Start of Supplied entries

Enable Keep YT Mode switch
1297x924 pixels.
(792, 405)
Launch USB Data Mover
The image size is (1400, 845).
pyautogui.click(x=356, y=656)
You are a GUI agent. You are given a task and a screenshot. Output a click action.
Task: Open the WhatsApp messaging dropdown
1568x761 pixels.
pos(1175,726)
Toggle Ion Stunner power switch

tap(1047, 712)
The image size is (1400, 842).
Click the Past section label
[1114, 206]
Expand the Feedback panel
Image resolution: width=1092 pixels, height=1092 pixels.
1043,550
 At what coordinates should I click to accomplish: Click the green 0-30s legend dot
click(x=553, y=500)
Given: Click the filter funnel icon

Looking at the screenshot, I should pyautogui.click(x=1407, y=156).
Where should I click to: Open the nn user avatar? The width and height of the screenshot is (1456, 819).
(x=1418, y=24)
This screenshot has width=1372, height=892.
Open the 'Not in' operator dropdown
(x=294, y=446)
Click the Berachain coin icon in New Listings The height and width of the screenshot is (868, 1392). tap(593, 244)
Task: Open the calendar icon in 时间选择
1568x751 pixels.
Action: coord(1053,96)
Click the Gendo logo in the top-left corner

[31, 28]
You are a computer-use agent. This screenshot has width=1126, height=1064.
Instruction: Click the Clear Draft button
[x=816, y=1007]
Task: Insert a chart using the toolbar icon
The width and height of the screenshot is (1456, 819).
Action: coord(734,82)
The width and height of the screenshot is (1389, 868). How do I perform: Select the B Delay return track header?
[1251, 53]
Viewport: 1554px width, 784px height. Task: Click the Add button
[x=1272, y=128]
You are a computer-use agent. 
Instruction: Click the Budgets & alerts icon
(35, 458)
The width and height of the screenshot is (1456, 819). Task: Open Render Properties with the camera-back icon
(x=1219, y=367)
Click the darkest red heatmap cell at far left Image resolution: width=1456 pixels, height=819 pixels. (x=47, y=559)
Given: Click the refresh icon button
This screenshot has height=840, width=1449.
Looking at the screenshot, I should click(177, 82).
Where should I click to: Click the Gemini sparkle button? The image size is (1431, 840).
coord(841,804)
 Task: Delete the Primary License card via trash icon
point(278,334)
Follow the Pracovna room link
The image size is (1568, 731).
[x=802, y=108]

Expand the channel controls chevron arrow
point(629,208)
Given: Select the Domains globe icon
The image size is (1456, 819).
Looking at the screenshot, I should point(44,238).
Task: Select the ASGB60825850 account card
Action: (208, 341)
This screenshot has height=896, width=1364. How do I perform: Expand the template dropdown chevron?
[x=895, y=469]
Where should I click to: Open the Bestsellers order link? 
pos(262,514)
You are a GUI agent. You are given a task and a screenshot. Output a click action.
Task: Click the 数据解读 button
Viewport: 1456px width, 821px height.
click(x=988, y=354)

End of Supplied entries

Reproduce, with no other lines, the one containing "Expand the channel controls chevron arrow" and all lines after it through the end of the data above.

§ **Answer to this problem**
Expand the channel controls chevron arrow
point(629,208)
Given: Select the Domains globe icon
The image size is (1456, 819).
Looking at the screenshot, I should point(44,238).
Task: Select the ASGB60825850 account card
Action: (208, 341)
This screenshot has height=896, width=1364. How do I perform: Expand the template dropdown chevron?
[x=895, y=469]
Where should I click to: Open the Bestsellers order link? 
pos(262,514)
You are a GUI agent. You are given a task and a screenshot. Output a click action.
Task: Click the 数据解读 button
Viewport: 1456px width, 821px height.
click(x=988, y=354)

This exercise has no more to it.